Thereafter, a pressure differential above and below the closed
valve is measured by downhole instrumentation to facilitate the
opening of the valve. In another aspect, the instrumentation in the
DDV includes different kinds of sensors placed in the DDV housing
for measuring all important parameters for safe operation of the
DDV, a circuitry for local processing of signal received from the
sensors, and a transmitter for transmitting the data to a surface
control unit.
In yet another aspect, the design of circuitry, selection of
sensors, and data communication is not limited to use with and
within downhole deployment valves. All aspects of downhole
instrumentation can be varied and tailored for others applications
such as improving communication between surface units and
measurement while drilling (MWD) tools, pressure while drilling
(PWD) tools, and expandable sand screens (ESS).

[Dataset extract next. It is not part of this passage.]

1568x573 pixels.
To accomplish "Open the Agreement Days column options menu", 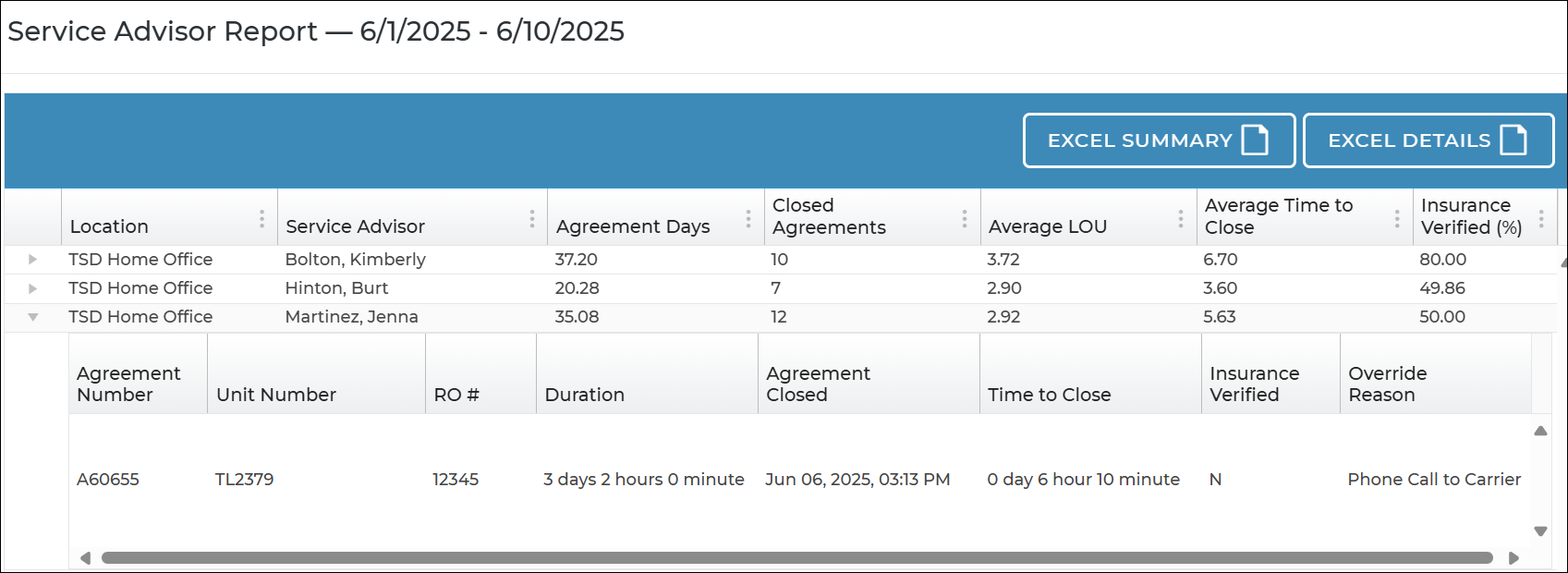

BRIEF DESCRIPTION OF THE DRAWINGS
FIG. 1 is a section view of a wellbore having a casing string
therein, the casing string including a downhole deployment valve
(DDV).
FIG. 2 is an enlarged view showing the DDV in greater detail.
FIG. 3 is an enlarged view showing the DDV in a closed
position.
FIG. 4 is a section view of the wellbore showing the DDV in a
closed position.
FIG. 5 is a section view of the wellbore showing a string of tools
inserted into an upper portion of the wellbore with the DDV in the
closed position.
FIG. 6 is a section view of the wellbore with the string of tools
inserted and the DDV opened.
FIG. 7 is a section view of a wellbore showing the DDV of the
present invention in use with a telemetry tool.
FIG. 8 is a schematic diagram of a control system and its
relationship to a well having a DDV or an instrumentation sub that
is wired with sensors.
DETAILED DESCRIPTION OF A PREFERRED EMBODIMENT
FIG. 1 is a section view of a wellbore 100 with a casing string 102
disposed therein and held in pace by cement 104. The casing string
102 extends from a surface of the wellbore 100 where a wellhead 106
would typically be located along with some type of valve assembly
108 which controls the flow of fluid from the wellbore 100 and is
schematically shown. Disposed within the casing string 102 is a
downhole deployment valve (DDV) 110 that includes a housing 112, a
flapper 230 having a hinge 232 at one end, and a valve seat 242 in
an inner diameter of the housing 112 adjacent the flapper 230.
Alternatively, the flapper 230 may be replaced by a ball (not
shown). As stated herein, the DDV 110 is an integral part of the
casing string 102 and is run into the wellbore 100 along with the
casing string 102 prior to cementing. The housing 112 protects the
components of the DDV 110 from damage during run in and cementing.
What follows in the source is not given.